— Assignment —
Check which lines in the records hold "computer" and report how many there are, with no other text.

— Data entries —
***

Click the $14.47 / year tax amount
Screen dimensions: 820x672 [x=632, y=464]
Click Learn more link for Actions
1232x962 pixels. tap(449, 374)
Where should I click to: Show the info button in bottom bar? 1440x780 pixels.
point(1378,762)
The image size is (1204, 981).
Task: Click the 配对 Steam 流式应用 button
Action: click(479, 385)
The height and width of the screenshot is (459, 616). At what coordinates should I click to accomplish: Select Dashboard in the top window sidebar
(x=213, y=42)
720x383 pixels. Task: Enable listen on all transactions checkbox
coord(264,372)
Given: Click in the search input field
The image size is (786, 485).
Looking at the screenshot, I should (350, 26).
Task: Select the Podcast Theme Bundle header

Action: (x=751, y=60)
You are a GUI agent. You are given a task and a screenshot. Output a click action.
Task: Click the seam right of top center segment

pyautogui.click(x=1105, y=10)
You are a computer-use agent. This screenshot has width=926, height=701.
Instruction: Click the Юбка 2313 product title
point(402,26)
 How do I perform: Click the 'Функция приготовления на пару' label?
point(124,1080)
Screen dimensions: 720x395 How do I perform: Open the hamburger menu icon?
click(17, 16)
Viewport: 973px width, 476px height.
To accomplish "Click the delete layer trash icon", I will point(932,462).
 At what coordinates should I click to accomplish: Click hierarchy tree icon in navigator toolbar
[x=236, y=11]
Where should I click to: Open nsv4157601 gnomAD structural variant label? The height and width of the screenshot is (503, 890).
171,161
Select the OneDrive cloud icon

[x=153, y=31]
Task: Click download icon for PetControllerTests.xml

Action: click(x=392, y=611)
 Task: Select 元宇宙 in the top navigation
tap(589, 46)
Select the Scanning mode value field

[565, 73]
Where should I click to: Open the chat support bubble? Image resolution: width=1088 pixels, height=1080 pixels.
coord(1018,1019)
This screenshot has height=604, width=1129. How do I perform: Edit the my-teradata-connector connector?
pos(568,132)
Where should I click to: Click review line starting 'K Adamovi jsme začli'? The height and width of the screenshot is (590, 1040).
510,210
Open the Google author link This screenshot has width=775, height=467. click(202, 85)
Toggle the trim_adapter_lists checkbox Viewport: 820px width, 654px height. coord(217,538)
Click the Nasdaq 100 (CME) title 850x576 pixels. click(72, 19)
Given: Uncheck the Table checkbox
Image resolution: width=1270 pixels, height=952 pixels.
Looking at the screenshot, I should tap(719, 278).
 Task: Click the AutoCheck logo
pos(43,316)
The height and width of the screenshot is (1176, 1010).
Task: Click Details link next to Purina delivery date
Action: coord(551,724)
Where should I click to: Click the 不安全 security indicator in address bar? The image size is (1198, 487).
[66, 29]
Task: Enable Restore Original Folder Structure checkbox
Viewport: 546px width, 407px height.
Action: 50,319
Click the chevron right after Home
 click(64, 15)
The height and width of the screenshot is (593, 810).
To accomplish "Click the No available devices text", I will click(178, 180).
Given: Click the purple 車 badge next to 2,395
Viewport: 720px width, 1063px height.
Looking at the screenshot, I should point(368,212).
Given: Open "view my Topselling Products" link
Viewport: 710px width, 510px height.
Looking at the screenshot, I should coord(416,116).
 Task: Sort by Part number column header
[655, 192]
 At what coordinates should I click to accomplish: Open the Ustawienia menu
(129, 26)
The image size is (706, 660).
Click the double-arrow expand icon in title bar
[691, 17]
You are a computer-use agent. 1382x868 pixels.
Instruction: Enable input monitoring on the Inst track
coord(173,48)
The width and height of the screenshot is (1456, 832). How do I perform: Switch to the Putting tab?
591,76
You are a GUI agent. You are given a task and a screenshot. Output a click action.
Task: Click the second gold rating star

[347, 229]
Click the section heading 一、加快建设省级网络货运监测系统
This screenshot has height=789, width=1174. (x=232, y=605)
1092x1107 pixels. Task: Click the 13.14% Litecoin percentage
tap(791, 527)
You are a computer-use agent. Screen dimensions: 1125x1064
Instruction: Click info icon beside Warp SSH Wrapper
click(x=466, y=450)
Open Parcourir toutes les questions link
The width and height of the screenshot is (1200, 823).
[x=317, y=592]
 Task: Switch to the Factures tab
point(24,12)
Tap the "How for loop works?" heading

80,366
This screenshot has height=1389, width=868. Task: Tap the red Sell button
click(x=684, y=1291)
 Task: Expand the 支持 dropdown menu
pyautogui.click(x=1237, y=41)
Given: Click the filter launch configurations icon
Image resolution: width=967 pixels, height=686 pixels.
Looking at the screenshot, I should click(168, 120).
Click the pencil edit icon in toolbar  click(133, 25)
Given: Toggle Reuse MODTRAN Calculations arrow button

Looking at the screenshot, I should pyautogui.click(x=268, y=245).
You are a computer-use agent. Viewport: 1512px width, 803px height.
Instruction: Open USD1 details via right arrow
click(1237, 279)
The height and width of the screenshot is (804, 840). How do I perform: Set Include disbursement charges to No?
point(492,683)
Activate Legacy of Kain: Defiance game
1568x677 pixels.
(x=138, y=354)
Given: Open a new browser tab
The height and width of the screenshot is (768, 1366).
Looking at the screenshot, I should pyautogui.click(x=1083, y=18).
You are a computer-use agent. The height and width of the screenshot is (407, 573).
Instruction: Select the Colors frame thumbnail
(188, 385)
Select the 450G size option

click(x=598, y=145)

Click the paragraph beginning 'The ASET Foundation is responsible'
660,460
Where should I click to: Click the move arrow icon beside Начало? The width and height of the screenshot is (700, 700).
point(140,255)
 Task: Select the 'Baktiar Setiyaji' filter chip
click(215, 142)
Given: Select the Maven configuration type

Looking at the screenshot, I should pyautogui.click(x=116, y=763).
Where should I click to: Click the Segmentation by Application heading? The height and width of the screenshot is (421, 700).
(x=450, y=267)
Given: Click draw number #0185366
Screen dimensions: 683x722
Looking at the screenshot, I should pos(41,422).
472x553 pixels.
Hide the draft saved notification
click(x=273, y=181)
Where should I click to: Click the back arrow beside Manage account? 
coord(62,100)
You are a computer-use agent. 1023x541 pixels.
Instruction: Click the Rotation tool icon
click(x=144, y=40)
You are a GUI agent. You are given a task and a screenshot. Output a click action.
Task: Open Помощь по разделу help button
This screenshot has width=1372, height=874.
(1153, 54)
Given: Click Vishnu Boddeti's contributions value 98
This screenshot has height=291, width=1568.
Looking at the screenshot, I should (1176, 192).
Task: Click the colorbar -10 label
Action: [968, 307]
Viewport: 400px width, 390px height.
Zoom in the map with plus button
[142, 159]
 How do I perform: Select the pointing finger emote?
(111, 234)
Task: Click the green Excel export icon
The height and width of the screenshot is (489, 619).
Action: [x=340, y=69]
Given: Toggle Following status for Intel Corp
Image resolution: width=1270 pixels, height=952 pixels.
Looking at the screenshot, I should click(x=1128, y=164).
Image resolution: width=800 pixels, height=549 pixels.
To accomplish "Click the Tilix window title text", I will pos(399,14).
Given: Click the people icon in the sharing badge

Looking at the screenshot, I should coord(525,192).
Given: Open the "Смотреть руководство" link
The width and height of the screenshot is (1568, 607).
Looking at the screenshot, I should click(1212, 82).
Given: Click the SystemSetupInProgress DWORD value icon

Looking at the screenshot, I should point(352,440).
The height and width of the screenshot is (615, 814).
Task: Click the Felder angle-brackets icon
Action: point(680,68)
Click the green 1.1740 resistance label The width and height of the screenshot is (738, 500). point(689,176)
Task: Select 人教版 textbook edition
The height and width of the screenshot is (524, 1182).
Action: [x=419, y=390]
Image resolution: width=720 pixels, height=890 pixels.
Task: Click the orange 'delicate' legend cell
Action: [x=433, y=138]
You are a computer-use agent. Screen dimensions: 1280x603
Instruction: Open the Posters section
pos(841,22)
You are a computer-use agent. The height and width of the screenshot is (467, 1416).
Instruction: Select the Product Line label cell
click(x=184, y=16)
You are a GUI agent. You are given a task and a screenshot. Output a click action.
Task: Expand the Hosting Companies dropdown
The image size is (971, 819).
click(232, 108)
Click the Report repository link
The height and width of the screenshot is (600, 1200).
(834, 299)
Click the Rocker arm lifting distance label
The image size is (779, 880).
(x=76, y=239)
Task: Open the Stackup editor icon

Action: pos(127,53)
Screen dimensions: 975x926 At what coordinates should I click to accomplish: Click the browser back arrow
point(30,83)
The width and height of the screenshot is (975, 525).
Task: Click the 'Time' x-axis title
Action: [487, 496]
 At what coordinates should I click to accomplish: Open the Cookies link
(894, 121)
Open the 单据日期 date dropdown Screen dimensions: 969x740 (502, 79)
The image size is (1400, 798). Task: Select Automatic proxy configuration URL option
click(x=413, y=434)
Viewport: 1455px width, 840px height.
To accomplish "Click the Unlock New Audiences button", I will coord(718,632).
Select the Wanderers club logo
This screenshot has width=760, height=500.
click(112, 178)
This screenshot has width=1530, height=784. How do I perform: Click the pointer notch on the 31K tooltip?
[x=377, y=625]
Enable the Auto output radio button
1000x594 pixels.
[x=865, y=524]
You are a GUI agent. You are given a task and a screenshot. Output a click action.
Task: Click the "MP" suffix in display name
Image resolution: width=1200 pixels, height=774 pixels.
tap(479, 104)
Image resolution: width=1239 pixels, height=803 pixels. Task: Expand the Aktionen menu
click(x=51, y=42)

***

— Reply to the exercise —
8